Middle Grade vs Chapter Book

Middle grade novels like these have subplots.

Last week I blogged about where middle grade novels fit into the “book with chapters” spectrum.   On one end, you have chapter books.  Chapter book readers have just mastered reading on their own.  Because of this, sentence structure is straight forward.  Internal dialogue is kept to a minimum.  You have a plot and no subplots.  Chapter book characters may venture into the world to have adventures but they return home.

Unfortunately, about half way through my first draft I realized that my characters are not in the chapter book sweet spot – 8 years old.  They acted 10 and as soon as I realized that it just felt right.  But character age isn’t the only different between a chapter book and a middle grade novel.

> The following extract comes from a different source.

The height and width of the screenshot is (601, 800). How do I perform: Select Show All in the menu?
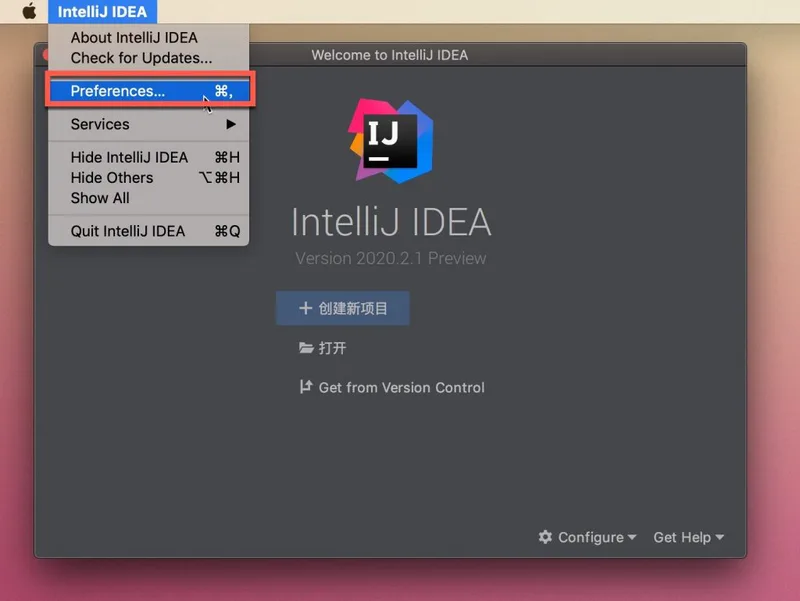(x=100, y=198)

Chapter books tend to be from 4500 to 7000 words long.  Middle grade?  Younger middle grade like my book range from about 10,000 to 20,000 words long.  Gulp.  How on earth am I going to take a story from one range to another?

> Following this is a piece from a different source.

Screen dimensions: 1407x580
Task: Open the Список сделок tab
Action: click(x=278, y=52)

Back in August I did a study of the balance between action, dialogue and narrative.  Chapter books where almost 50/50 dialogue and action.  There were only a few lines of narrative on each page.  In the middle grade novel I sampled, dialogue was still about half of the total.  Action and narrative were each about 1/4 of the total word count.

This means that I can use more of my word count to build up that world and color in the setting.  I also have space for a flashback or a bit of inner dialogue.

But wait!  There’s more.  I can also add a subplot.  Thank you to Mary Kole’s post “Writing a Novel Subplot.” She is definitely responsible for sending my thoughts in this direction.  As she explained in her post, a subplot can take several forms.

A secondary story for my main characters.  This could work rather neatly as they gather scientific evidence on their find while trying to get back to their family.

A story driven by one of the secondary characters.  I don’t see this working.  Unless I make another change.  Right now I have a buddy story with two cousins as the main characters.  If I make on of them the main character and the other a secondary character, that character could have his or her own plot line.  Not sure I want to do this but it is a possibility.

A story driven by the antagonist.  That won’t work for this book simply because there is no “bad guy.”  Circumstances conspired against them and I can’t see giving circumstance his own plot line.

Something going on elsewhere in the story.  To an extent, this is happening but it is more of the series story arc than a story arc to be explored in one particular book.  Thinking forward, but first?  I need to work through that subplot!